Hunting for bumps in the diffuse high-energy neutrino flux
Damiano F. G. Fiorillo, Mauricio Bustamante

TL;DR
This paper searches for bump-like features in the high-energy neutrino spectrum to identify astrophysical sources, constrains candidate populations with current data, and forecasts improved detection prospects with future telescopes.
Contribution
It introduces a method to detect spectral bumps in neutrino data and provides constraints on source models, with forecasts for future detection capabilities.
Findings
No evidence of spectral bumps in current data.
Constraints placed on candidate neutrino sources.

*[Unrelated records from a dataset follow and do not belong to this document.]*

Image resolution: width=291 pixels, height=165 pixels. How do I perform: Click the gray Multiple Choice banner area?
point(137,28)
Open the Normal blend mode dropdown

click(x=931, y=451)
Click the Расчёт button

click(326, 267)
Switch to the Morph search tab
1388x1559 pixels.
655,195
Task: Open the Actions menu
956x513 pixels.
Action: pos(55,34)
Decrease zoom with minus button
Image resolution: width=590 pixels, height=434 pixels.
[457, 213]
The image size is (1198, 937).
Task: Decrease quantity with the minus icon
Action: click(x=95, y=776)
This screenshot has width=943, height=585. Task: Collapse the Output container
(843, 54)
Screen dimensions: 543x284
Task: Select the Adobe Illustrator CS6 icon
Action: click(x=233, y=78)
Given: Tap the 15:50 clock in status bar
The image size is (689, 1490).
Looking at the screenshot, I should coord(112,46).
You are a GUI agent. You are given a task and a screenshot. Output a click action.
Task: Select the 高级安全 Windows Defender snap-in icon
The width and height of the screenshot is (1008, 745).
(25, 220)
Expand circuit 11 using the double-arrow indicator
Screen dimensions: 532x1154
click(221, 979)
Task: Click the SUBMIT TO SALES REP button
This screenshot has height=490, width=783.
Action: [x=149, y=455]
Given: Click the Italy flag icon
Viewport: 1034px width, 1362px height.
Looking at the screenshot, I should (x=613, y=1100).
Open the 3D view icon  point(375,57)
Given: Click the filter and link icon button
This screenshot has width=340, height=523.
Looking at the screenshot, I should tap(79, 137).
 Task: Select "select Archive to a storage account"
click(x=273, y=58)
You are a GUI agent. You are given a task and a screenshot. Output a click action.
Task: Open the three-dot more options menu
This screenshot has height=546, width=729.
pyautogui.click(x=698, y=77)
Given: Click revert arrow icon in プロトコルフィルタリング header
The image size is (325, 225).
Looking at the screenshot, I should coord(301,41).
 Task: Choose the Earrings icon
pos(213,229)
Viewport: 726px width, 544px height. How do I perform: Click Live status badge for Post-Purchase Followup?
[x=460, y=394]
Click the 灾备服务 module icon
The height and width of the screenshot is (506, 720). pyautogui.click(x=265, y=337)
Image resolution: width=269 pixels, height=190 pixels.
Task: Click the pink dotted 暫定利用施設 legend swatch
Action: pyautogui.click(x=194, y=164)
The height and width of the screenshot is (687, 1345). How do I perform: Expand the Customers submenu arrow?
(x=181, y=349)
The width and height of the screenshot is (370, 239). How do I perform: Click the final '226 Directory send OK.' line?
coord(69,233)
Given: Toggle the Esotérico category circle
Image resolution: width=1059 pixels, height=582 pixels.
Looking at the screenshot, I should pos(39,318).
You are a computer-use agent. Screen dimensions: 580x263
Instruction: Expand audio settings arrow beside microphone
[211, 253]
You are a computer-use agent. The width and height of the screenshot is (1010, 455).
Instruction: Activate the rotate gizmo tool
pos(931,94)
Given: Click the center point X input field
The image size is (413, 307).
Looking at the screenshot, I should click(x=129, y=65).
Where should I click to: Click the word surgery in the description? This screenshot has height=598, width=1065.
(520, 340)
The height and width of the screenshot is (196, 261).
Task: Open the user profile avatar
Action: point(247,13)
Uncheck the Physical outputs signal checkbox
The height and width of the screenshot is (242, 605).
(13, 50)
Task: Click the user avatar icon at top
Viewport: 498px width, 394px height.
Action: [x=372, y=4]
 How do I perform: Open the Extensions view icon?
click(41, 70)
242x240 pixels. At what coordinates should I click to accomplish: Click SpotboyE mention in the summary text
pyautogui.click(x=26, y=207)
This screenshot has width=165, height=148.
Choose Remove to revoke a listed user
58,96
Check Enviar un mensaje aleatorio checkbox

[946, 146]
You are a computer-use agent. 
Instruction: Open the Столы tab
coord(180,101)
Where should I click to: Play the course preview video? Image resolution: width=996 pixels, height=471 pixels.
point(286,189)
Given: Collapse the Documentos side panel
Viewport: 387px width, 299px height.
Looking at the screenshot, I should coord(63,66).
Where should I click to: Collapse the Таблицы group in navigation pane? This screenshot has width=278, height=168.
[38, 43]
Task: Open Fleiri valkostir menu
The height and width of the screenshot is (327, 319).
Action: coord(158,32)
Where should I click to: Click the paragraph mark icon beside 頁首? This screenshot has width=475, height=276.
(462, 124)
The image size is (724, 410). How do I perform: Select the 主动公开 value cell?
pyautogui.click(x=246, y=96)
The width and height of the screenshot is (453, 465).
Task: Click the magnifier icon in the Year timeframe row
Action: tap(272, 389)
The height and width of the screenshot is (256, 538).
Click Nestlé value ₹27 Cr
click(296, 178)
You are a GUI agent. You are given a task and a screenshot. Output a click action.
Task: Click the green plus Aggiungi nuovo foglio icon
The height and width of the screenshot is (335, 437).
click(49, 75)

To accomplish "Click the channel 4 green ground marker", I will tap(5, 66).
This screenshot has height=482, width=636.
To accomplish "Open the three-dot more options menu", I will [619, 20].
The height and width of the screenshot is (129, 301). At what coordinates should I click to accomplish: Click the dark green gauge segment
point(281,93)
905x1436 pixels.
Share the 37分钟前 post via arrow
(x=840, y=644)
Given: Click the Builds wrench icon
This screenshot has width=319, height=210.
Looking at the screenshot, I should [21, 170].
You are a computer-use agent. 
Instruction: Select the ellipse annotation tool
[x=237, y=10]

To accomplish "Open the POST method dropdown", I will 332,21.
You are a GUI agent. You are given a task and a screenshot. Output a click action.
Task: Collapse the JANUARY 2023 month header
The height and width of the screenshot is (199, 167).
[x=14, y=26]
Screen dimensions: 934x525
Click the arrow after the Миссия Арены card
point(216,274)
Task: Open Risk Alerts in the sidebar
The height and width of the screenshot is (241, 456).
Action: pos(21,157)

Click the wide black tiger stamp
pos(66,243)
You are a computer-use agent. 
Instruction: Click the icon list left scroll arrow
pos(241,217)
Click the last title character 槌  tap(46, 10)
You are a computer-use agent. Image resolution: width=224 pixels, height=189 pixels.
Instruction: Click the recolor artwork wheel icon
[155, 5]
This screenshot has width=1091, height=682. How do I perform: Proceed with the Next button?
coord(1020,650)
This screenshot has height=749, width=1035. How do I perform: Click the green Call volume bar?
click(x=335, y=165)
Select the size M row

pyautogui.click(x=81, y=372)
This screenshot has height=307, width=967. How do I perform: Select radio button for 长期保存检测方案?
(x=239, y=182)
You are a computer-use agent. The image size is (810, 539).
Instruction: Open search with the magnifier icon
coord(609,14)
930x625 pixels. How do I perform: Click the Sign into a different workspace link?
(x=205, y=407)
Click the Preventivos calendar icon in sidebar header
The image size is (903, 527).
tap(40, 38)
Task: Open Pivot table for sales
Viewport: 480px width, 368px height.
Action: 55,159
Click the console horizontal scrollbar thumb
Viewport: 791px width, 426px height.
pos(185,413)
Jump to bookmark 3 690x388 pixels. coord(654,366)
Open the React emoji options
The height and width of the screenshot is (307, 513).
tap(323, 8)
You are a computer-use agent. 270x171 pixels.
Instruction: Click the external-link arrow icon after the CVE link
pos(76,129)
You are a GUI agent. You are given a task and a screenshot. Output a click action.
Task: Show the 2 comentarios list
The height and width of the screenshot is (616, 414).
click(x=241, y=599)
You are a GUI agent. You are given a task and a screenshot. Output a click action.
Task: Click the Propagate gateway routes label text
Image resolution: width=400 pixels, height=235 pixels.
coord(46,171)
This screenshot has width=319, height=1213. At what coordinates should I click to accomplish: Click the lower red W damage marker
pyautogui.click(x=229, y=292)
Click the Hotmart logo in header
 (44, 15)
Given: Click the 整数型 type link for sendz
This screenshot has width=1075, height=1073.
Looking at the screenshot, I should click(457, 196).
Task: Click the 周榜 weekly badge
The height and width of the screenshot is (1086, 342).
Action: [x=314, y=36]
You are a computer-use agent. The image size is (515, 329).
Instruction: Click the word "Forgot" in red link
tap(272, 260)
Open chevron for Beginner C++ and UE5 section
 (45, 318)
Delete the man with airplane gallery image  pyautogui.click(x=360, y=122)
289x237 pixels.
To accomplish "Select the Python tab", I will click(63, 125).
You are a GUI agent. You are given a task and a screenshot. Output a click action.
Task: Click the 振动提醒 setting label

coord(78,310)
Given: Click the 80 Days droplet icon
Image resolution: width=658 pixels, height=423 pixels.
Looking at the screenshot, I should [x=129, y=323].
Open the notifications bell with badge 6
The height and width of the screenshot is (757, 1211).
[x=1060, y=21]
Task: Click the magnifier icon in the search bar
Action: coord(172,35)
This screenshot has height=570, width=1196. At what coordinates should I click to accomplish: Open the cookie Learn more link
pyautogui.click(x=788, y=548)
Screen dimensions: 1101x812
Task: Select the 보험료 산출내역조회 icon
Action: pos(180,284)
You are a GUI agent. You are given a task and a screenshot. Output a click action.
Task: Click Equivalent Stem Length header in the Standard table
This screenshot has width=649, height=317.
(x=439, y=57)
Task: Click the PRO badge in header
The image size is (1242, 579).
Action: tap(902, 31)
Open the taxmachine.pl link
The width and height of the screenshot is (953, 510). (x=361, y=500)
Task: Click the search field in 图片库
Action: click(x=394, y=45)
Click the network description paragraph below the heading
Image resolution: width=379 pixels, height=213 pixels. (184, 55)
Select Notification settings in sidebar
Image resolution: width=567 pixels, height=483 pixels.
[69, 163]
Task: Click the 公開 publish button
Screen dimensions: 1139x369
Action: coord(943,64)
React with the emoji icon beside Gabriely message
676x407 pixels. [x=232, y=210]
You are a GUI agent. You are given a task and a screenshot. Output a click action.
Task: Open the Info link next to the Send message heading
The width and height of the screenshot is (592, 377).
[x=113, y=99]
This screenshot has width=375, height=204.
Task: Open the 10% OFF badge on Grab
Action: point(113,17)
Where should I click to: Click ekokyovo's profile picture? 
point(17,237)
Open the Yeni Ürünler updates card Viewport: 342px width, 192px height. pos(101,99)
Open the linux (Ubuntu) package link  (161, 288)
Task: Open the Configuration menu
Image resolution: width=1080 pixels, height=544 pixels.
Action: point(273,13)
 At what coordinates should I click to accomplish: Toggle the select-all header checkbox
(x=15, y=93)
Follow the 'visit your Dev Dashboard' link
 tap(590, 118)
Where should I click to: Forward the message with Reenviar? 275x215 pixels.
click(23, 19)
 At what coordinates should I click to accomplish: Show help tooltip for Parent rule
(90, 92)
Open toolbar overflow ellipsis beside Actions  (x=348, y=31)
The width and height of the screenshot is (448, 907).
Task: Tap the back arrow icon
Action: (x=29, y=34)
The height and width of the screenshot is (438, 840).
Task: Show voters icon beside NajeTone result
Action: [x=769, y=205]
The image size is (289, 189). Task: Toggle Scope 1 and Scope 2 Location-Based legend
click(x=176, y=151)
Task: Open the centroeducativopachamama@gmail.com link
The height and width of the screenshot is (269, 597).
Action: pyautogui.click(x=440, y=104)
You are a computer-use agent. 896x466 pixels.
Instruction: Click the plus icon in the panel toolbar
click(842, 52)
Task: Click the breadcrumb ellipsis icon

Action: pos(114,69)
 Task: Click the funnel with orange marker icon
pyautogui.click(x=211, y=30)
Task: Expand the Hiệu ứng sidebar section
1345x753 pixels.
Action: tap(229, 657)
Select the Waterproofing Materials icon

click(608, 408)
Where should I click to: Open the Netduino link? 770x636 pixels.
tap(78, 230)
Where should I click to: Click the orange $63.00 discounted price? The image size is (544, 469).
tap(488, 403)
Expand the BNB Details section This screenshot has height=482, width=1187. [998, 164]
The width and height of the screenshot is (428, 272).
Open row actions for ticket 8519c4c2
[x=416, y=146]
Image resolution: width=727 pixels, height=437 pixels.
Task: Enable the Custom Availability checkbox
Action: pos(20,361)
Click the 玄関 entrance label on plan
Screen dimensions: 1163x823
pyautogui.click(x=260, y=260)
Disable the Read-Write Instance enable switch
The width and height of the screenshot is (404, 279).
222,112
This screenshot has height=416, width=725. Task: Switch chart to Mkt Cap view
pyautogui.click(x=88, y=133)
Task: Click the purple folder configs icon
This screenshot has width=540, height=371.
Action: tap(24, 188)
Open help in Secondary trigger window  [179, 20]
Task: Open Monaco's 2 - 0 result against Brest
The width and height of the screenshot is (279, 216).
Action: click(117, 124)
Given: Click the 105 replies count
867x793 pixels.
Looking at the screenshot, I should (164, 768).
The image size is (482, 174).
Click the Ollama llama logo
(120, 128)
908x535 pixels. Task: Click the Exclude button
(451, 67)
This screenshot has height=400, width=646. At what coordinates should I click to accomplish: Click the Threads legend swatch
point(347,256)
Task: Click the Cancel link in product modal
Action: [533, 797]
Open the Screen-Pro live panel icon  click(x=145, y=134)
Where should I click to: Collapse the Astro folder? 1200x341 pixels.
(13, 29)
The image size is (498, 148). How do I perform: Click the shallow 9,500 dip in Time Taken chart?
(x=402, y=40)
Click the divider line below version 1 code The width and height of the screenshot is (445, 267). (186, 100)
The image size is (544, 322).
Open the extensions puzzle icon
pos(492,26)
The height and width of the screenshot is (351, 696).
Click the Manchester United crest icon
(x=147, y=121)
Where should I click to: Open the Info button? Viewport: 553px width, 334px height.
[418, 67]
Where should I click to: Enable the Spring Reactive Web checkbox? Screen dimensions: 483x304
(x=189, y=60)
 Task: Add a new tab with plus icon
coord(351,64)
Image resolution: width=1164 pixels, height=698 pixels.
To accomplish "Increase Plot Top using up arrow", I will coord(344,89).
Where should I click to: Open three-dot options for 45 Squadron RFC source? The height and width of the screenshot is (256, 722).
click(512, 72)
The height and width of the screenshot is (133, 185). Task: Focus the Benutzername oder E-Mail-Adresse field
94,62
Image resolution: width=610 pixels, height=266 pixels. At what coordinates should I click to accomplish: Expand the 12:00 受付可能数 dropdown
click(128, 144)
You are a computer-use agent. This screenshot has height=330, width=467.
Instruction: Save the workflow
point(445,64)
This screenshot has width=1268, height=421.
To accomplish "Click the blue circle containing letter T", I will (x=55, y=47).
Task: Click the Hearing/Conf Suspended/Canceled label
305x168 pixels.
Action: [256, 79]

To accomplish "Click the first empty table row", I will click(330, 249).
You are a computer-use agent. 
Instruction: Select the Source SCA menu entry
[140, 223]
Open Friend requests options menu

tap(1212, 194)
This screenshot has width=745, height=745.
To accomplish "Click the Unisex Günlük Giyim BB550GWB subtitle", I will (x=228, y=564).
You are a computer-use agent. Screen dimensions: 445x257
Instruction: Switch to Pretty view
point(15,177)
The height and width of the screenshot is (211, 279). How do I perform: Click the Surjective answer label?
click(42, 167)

Future telescopes could enable decisive discovery or tighter constraints.
Abstract
The origin of the TeV--PeV astrophysical neutrinos seen by the IceCube telescope is unknown. If they are made in proton-photon interactions in astrophysical sources, their spectrum may show bump-like features. We search for such features in the 7.5-years High-Energy Starting Events (HESE), and forecast the power of such searches using larger data samples expected from upcoming telescopes. Present-day data reveals no evidence of bump-like features, which allows us to constrain candidate populations of photohadronic neutrino sources. Near-future forecasts show promising potential for stringent constraints or decisive discovery of bump-like features. Our results provide new insight into the origins of high-energy astrophysical neutrinos, complementing those from point-source searches.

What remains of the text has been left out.